(Work instructions)
Which lines of the records contain "agent"? Collect every one of them.

════

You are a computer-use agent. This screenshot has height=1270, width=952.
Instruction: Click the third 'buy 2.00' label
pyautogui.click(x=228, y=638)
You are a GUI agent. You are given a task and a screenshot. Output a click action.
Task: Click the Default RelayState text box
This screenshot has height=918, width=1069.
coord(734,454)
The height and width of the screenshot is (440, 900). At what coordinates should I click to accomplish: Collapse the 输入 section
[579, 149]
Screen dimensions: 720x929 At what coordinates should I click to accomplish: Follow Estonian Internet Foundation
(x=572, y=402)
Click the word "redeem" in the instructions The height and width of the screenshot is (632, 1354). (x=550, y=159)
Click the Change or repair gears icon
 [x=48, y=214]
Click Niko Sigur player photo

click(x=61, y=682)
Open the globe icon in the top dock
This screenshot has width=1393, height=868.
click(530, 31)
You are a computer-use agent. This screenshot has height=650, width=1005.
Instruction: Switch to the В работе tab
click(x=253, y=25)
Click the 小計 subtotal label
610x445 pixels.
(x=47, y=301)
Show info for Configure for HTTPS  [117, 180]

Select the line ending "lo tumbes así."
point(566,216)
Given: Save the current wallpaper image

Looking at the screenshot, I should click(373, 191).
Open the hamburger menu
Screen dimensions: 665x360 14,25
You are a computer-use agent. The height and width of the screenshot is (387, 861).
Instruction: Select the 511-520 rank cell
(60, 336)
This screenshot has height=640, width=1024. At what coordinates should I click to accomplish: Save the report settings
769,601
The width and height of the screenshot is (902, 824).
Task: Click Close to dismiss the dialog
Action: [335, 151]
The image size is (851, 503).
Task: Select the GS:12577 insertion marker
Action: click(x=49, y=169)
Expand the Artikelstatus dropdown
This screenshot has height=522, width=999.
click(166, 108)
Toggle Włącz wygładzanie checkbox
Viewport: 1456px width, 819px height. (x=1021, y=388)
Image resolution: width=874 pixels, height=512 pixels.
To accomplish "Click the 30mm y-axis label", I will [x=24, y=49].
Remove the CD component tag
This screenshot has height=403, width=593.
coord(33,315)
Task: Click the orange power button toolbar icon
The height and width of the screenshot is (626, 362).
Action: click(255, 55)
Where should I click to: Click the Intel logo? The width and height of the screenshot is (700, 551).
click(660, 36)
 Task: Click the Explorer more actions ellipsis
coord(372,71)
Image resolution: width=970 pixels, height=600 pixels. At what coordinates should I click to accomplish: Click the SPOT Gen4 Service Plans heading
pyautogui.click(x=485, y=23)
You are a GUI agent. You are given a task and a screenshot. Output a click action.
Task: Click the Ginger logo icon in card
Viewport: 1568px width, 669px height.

════

(Exercise response)
You are a computer-use agent. This screenshot has height=1270, width=952.
You are a GUI agent. You are given a task and a screenshot. Output a click action.
You are a computer-use agent. This screenshot has height=650, width=1005.
You are a computer-use agent. The height and width of the screenshot is (387, 861).
You are a GUI agent. You are given a task and a screenshot. Output a click action.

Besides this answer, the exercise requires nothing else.